WestJet announced that a cyberattack in June resulted in the exposure of some passengers’ personal information, although the airline reassured that the breach did not compromise most sensitive data. The incident, attributed to a sophisticated criminal third party, prompted WestJet to issue a notice to U.S. residents as part of its ongoing investigation.
The airline confirmed that its internal security measures effectively prevented the theft of customers’ credit card and debit card details, including numbers, expiration dates, and CVV codes. No user passwords were compromised. However, certain passengers had their personal details exposed, such as names, contact information, reservation-related data, travel documents, and information on their association with WestJet.

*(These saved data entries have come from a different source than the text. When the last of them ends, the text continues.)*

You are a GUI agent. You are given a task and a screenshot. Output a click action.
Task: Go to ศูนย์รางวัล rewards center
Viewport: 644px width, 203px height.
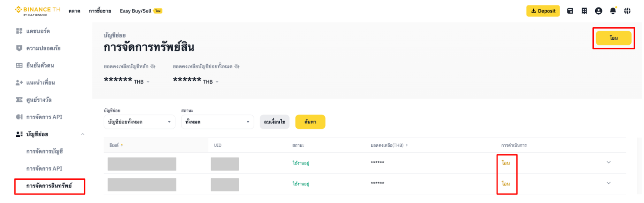pyautogui.click(x=39, y=100)
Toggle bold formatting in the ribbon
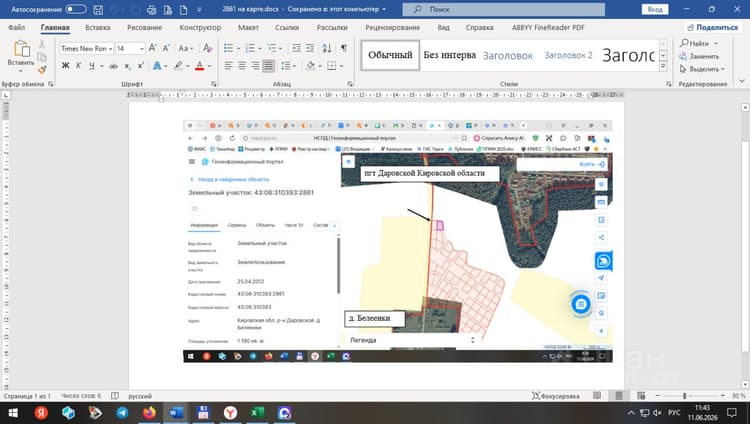 [x=66, y=66]
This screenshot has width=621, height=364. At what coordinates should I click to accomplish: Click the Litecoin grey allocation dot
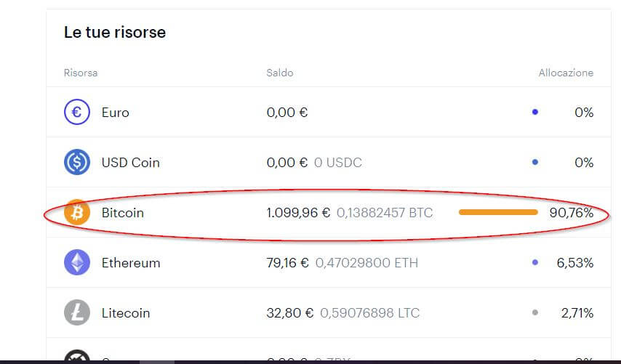[535, 312]
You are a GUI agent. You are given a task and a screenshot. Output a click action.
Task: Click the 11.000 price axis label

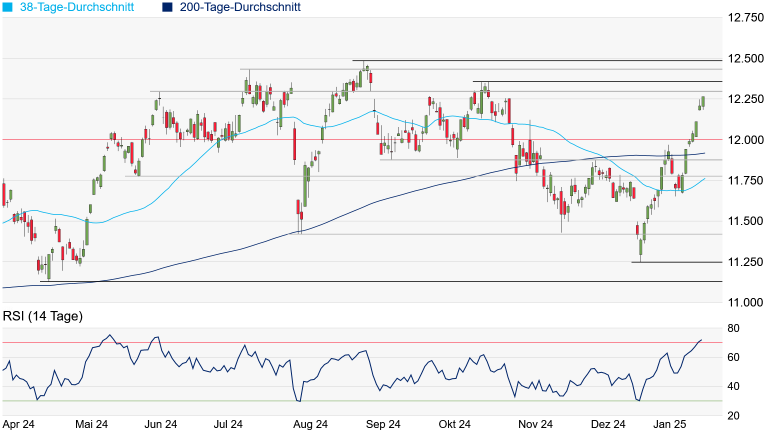(x=745, y=302)
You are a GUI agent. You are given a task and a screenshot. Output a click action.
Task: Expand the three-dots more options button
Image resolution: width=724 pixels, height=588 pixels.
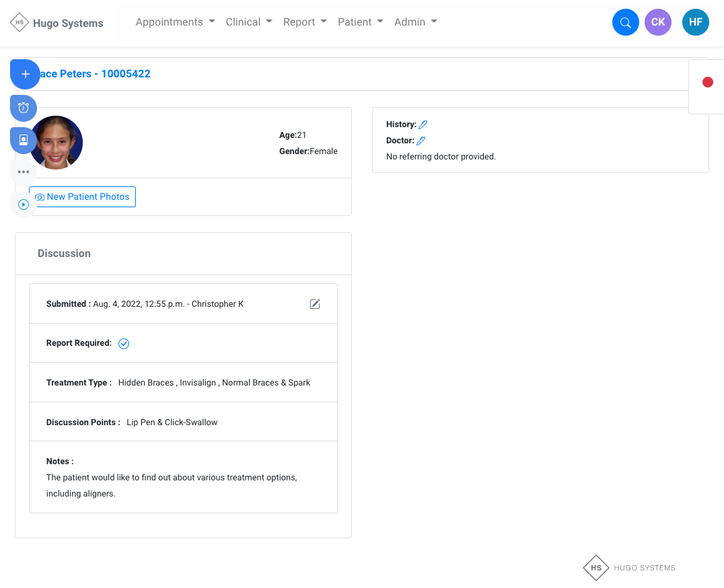pos(24,172)
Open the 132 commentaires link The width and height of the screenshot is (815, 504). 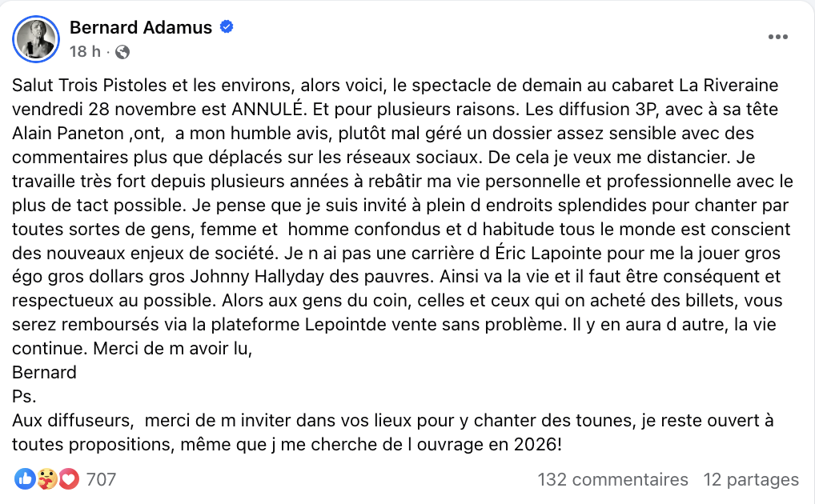612,479
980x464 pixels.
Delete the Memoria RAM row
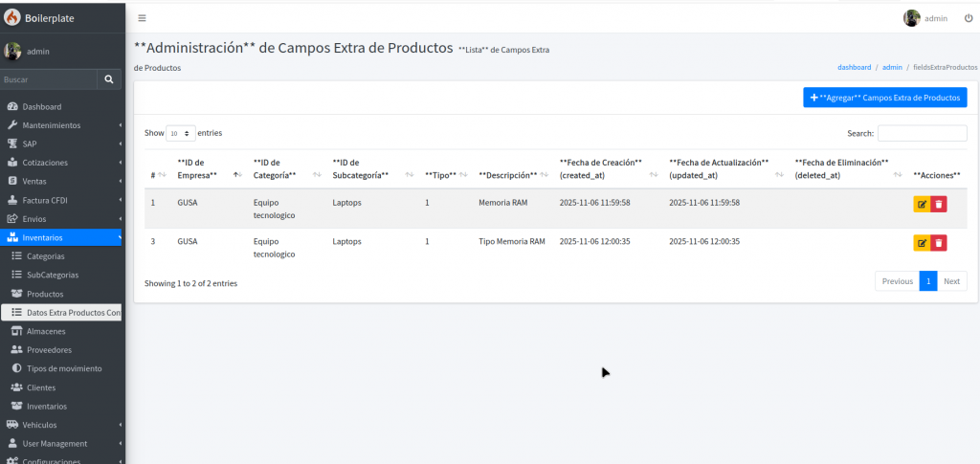click(x=939, y=204)
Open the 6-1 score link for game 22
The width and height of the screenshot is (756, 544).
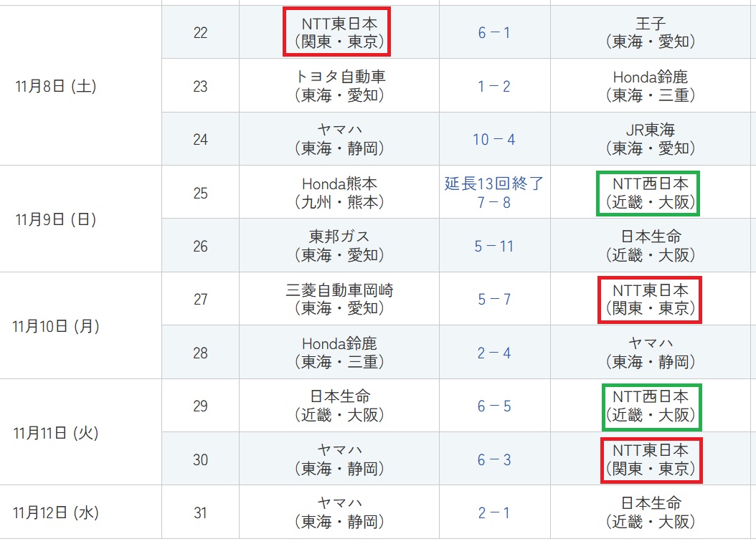(493, 33)
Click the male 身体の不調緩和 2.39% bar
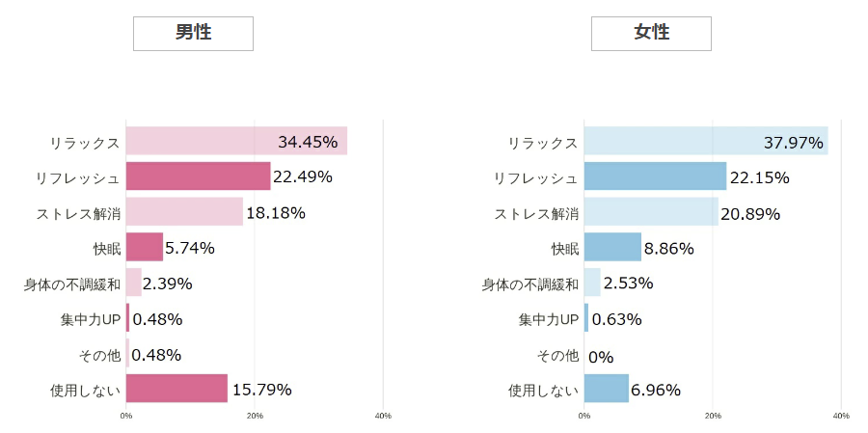This screenshot has width=868, height=433. coord(134,284)
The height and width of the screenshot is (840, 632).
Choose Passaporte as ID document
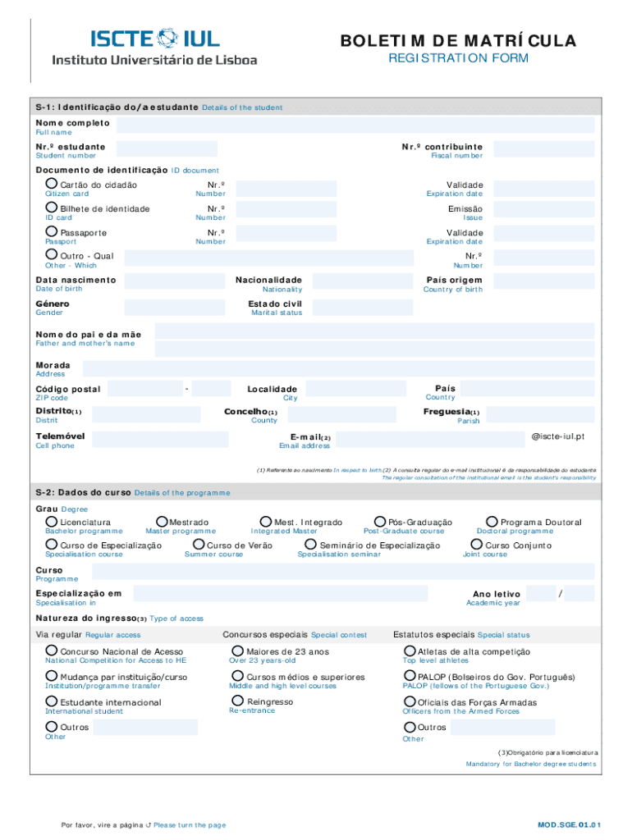(x=52, y=232)
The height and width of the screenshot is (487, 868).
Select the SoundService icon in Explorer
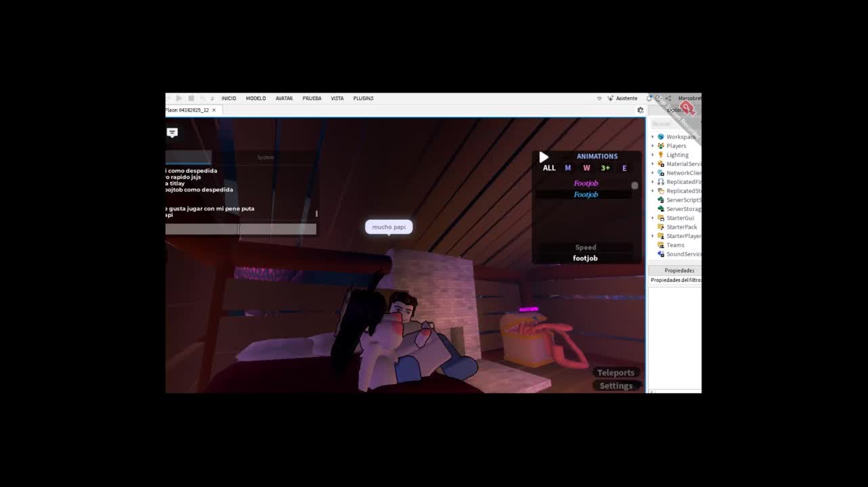click(x=661, y=254)
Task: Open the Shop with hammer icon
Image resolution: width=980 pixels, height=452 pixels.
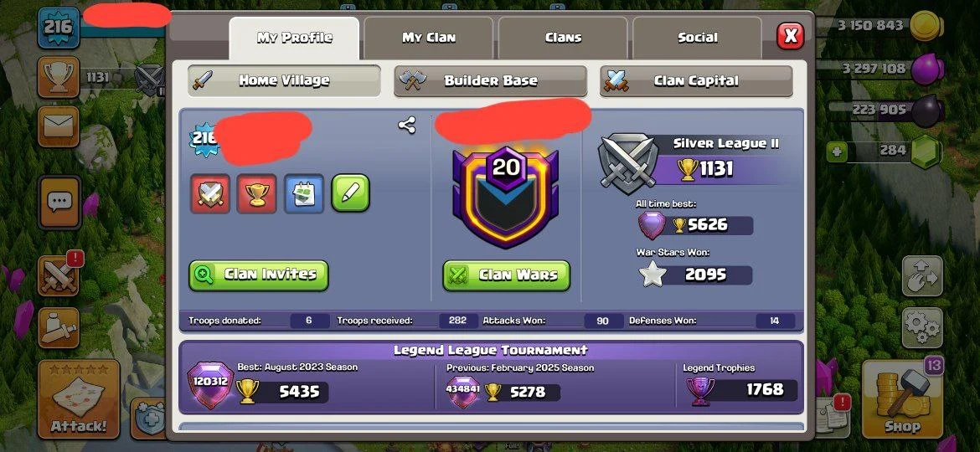Action: point(902,399)
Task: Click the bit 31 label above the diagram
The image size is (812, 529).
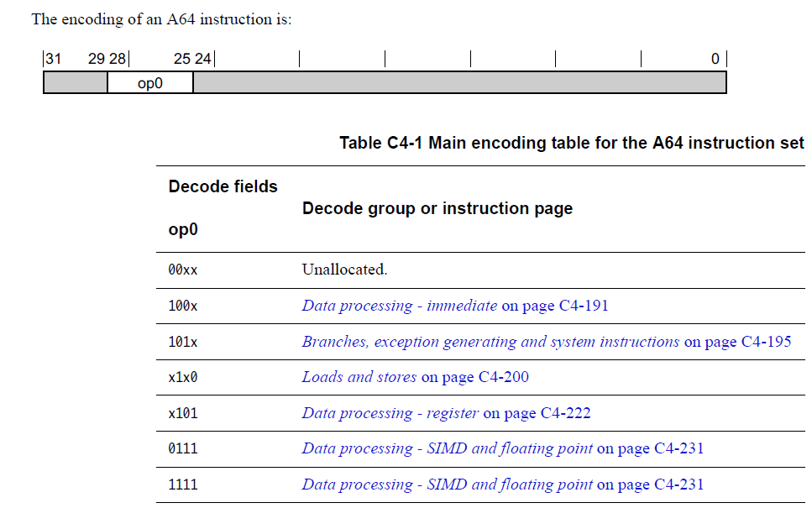Action: (x=54, y=59)
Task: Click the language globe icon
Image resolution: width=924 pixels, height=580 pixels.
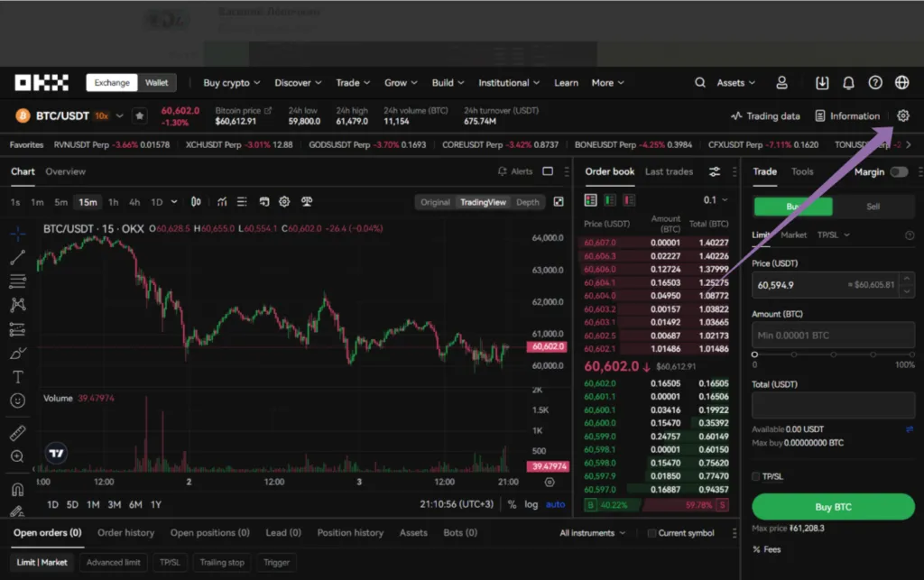Action: click(901, 83)
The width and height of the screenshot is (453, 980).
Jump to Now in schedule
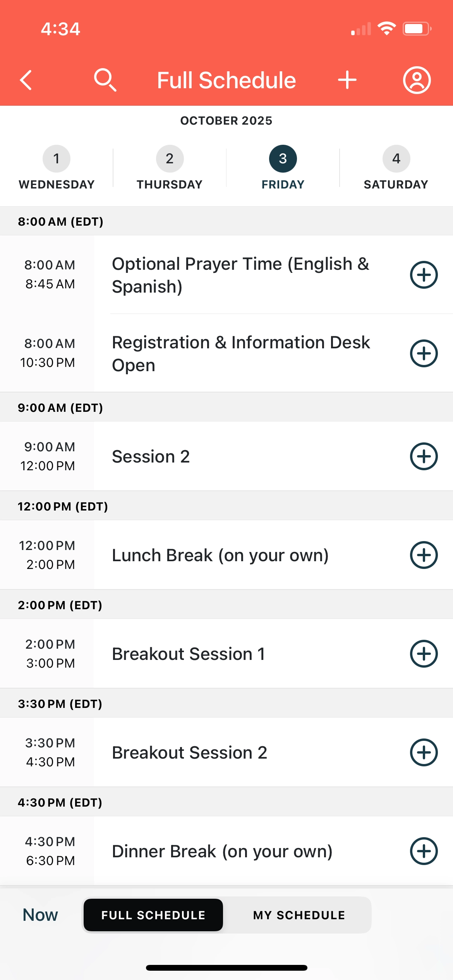point(40,915)
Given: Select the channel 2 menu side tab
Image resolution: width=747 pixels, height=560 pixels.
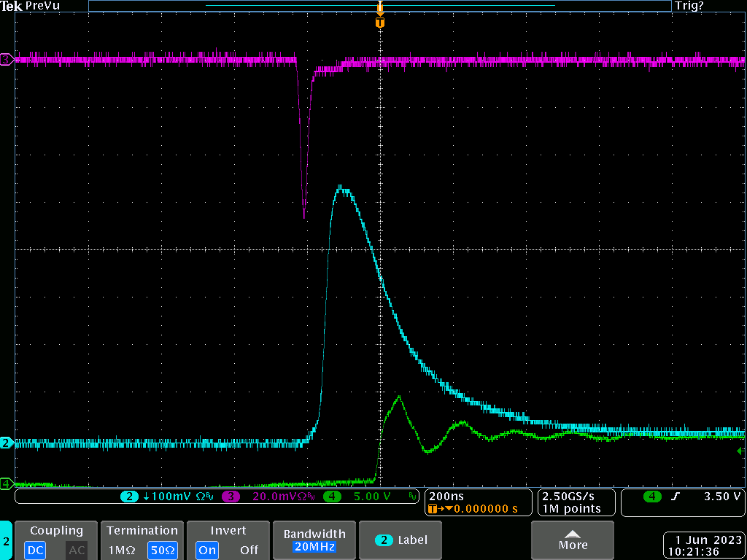Looking at the screenshot, I should 6,540.
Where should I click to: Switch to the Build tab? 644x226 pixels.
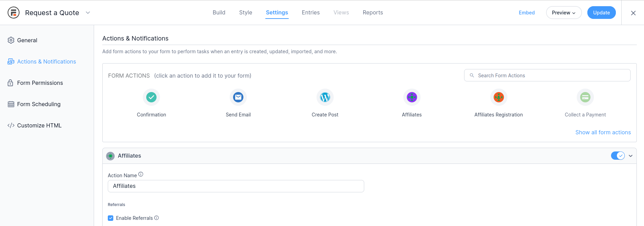click(219, 13)
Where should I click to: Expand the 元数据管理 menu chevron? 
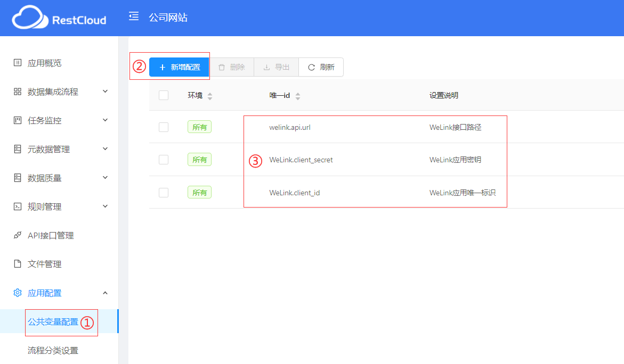click(105, 149)
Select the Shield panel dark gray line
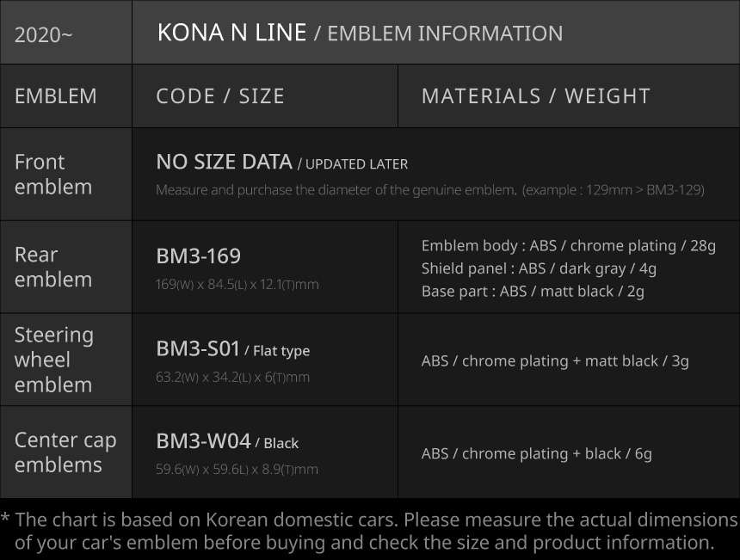 [x=539, y=268]
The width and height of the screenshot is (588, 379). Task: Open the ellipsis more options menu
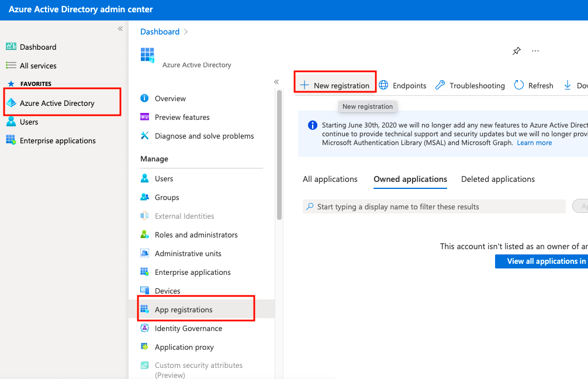[535, 51]
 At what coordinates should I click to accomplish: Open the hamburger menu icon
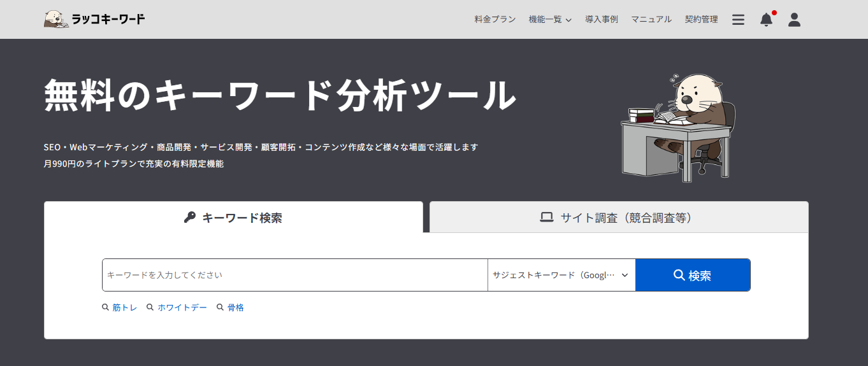click(738, 20)
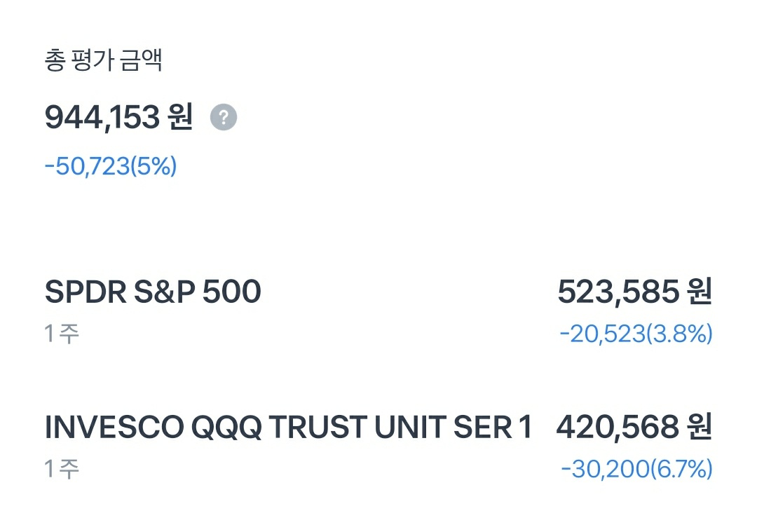Select the 944,153 total valuation amount
This screenshot has height=532, width=757.
[x=102, y=117]
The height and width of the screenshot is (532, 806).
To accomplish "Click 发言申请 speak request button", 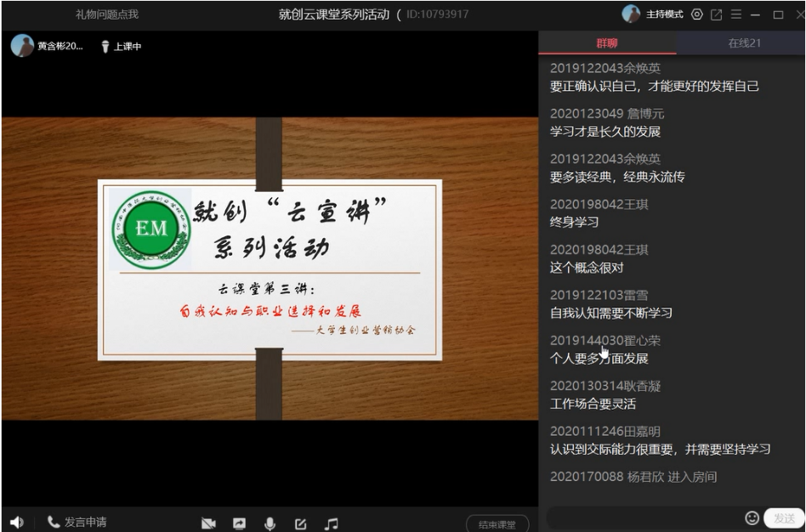I will coord(77,522).
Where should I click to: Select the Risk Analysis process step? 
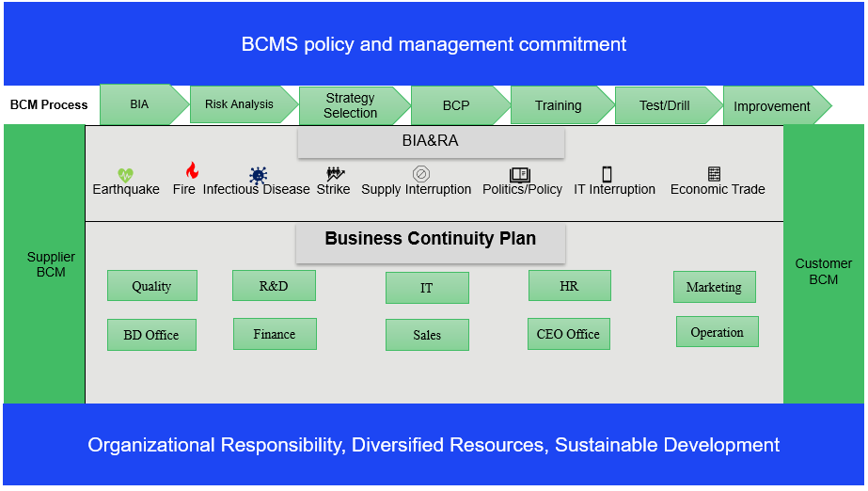[241, 104]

Following the breach, WestJet has completed containment measures and implemented additional system and data security protocols. The airline stated that it continues to analyze the situation and will further enhance its cybersecurity safeguards. Affected customers will receive support directly from WestJet, along with informational guidance available on the company’s website.
To assist affected customers, WestJet has enlisted the services of Cyberscout for fraud assistance and remediation. The airline emphasized its cooperation with law enforcement agencies, including the U.S. Federal Bureau of Investigation and the Canadian Centre for Cyber Security. WestJet has informed relevant authorities, such as U.S. credit reporting agencies TransUnion, Experian, and Equifax, as well as various U.S. state attorneys general, Transport Canada, the Office of the Privacy Commissioner of Canada, and corresponding provincial and international entities.